**Problem to work on:**
Convert the lines running from the line with "Given: Open the Чтение файлов cookies link" up to and including the line with "Looking at the" into a JSON list of strings, one string per line, with blank lines omitted and the pictures left out of the answer.

**Supplied material:**
_ _ _ _

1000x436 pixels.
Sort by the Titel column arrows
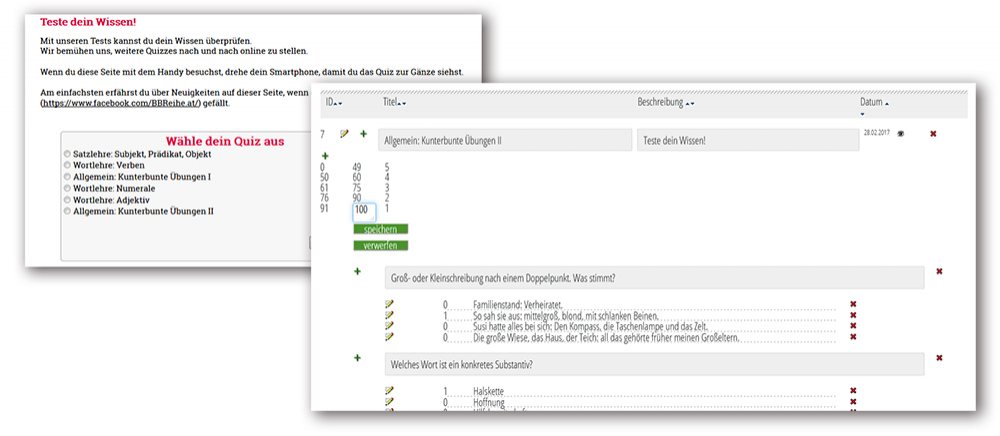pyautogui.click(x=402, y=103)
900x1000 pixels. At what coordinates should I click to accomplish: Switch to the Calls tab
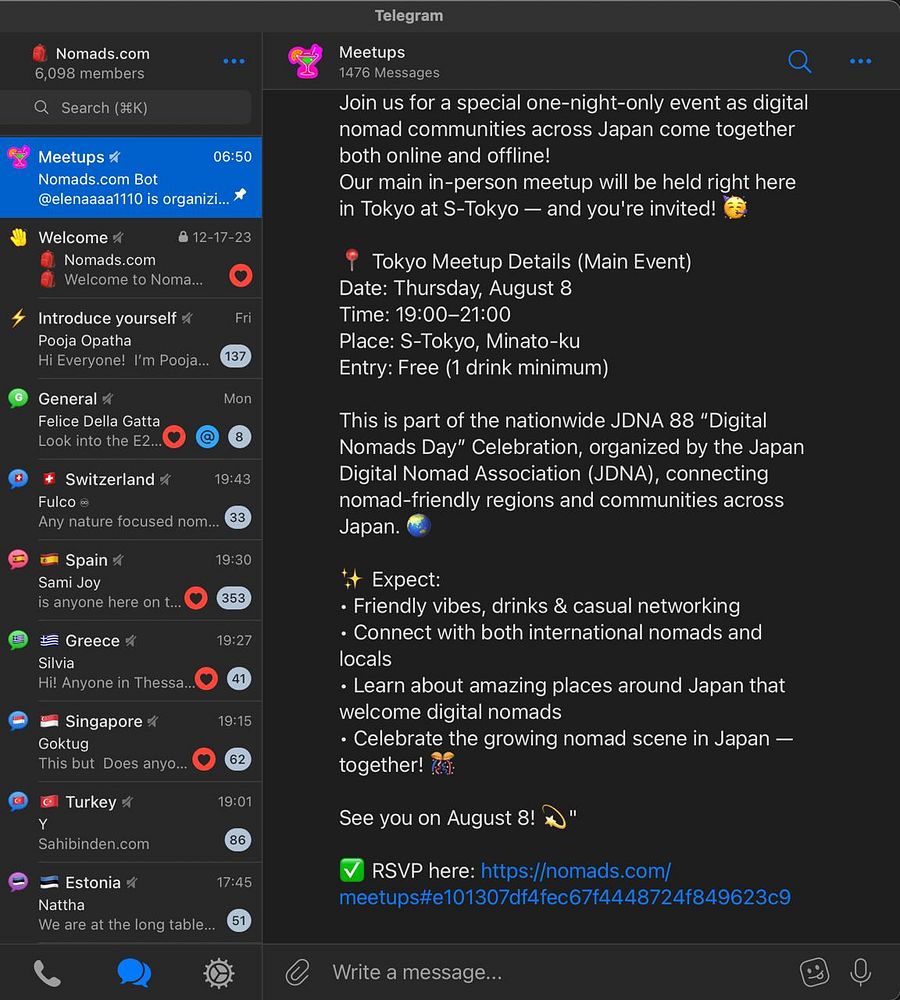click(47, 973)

_ _ _ _

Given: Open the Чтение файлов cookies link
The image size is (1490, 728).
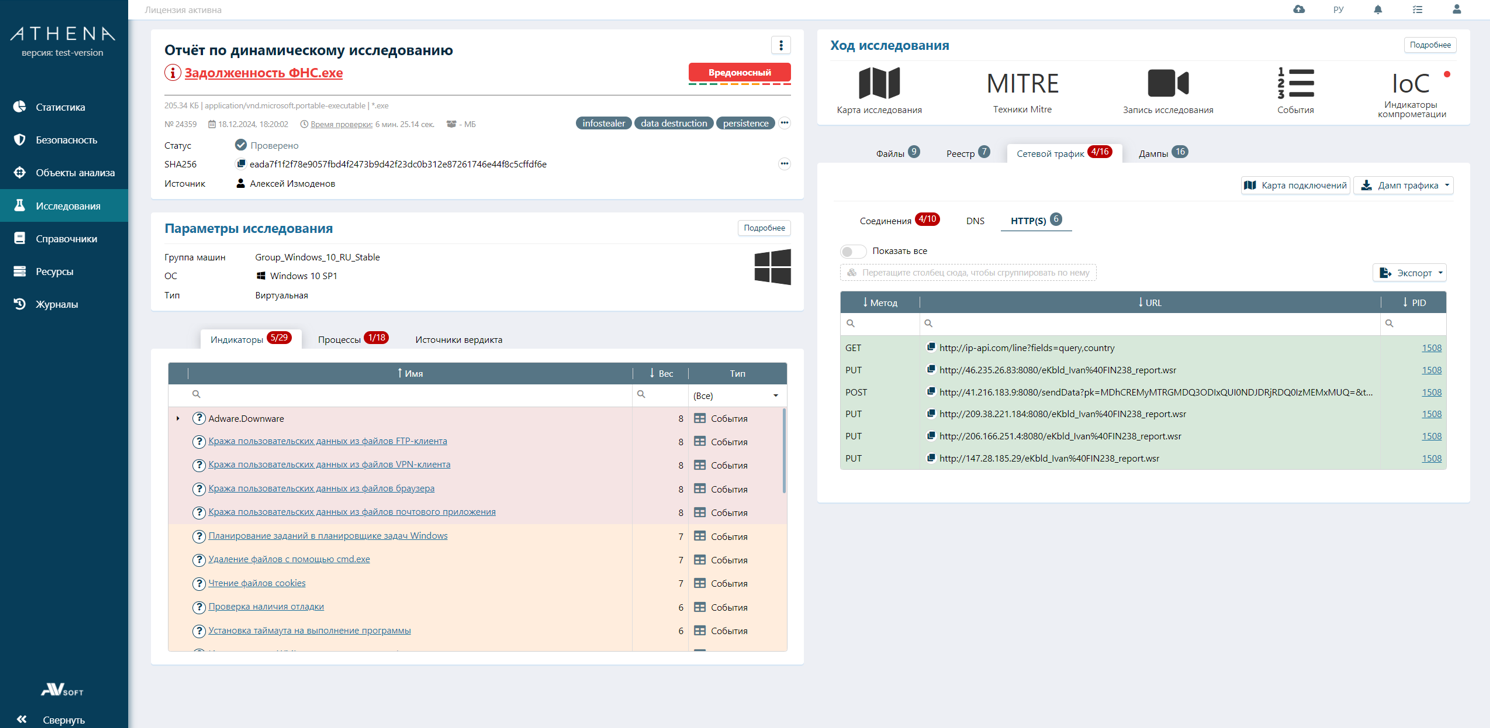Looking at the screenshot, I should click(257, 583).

_ _ _ _

**Full output:**
[
  "Given: Open the Чтение файлов cookies link",
  "The image size is (1490, 728).",
  "Looking at the screenshot, I should click(257, 583)."
]